E’ di tutta evidenza che il vero
problema della politica italiana è come impedire lo stravolgimento del
bipolarismo, che, uscito tale dalle elezioni, può diventare, per le ragioni
dette, un confuso assemblearismo. Per questo si dovrebbe introdurre quel
principio da tutti ritenuto opportuno ma da nessuno voluto che è il vincolo
parlamentare, che non consente il passaggio di un parlamentare da un gruppo
all’altro, da un polo all’altro, né di dar vita ad un nuovo gruppo
parlamentare. L’attuale art. 67 della Costituzione recita: «Ogni membro del
Parlamento rappresenta la
Nazione ed esercita le sue funzioni senza vincolo di
mandato». Questo principio andrebbe abolito – dispiace dirlo – perché poco
s’attaglia agli italiani, i quali nella loro storia unitaria hanno dato ampie
prove di cambiare e ricambiare non già per interesse della Nazione ma per
interesse personale o per giochi di potere. Bisognerebbe introdurre il vincolo
di mandato. E’ inutile e dannoso insistere su certi principi – belli e
importanti – ma poco adatti al carattere di un popolo, che alla democrazia
liberale dovrebbe essere educato attraverso un’adeguata fase di coazione.
E’ inoltre sotto gli occhi di
tutti la finta dei partitini di confluire in un unico partito o in una
coalizione per superare la soglia di sbarramento per poi, una volta in
Parlamento, dividersi in vari gruppi parlamentari con politiche a volte anche
contrastanti.
Probabilmente l’intesa
Renzi-Berlusconi sulla nuova legge elettorale finirà per perdere i caratteri
originari, perché le opposizioni esterne ed interne del Pd e del Centrodestra
daranno battaglia per aggiustare le cose in modo tale che alla fine tutto
resterà come prima. Su questo Renzi si gioca più della faccia. Ha ragione di
dire che si gioca tutto. Non si dimentichi – purtroppo in Italia accade di non
ricordare mai i fatti passati, neppure quelli del giorno prima – che la legge
Calderoli, la famosa “porcata”, poi diventata per questo “porcellum”, fu
stravolta dal suo testo originario.
L’intesa Renzi-Berlusconi non è
certo la panacea di tutti i mali della politica italiana, ma per le delusioni
vissute in questi ultimi vent’anni appare come una favola bella. Con la
speranza che essa non si concluda come quella di Ermione della d’annunziana Pioggia nel pineto.

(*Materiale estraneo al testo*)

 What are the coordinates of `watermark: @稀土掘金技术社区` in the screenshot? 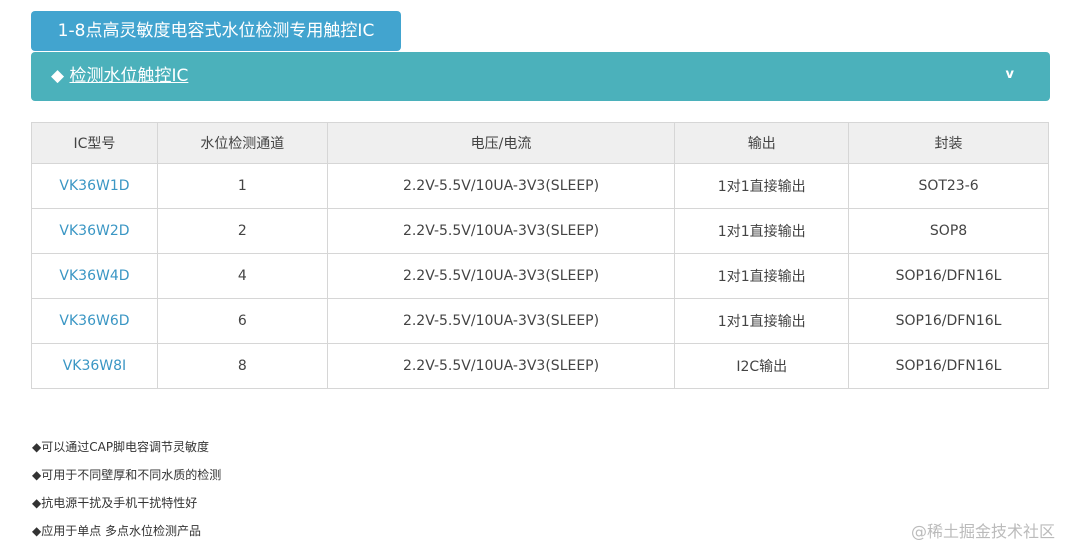 It's located at (982, 532).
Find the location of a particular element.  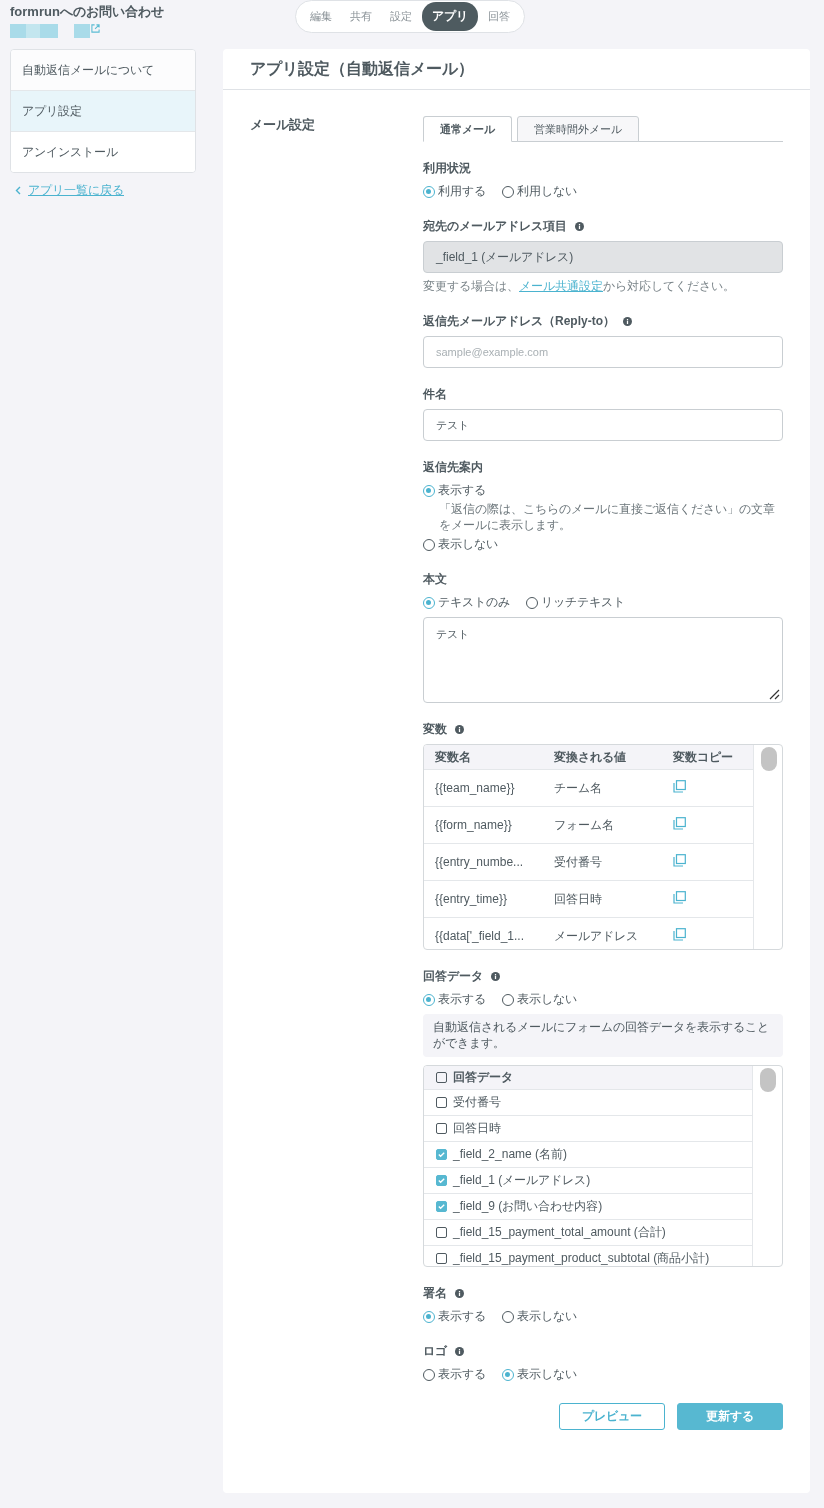

field-label: ロゴ is located at coordinates (435, 1352).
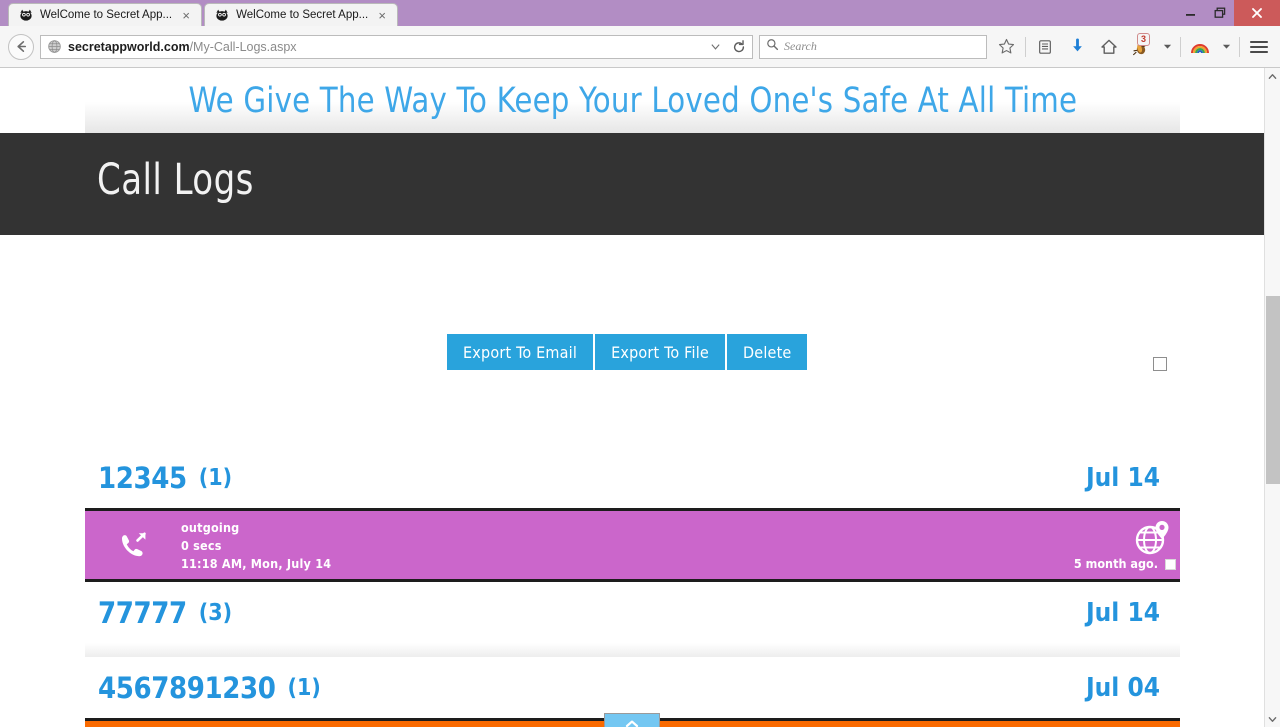 The image size is (1280, 727). I want to click on downloads-icon, so click(1077, 47).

La situazione è drammatica. Già subito dopo l'accordo di massima, sono iniziate le richieste di "aggiustamento".
RispondiEliminaOggi, 27 Gennaio, dell'iniziale accordo è rimasto poco, tanto che Renzi minaccia la chiusura della legislatura se non verrà approvata la legge elettorale con una base compatibile secondo l'accordo.
Forse la probabilità di tornare a casa indurrà i deputati alla resipiscenza; non ci credo, questi sono capaci di tutto e se la meneranno fino allo sfinimento.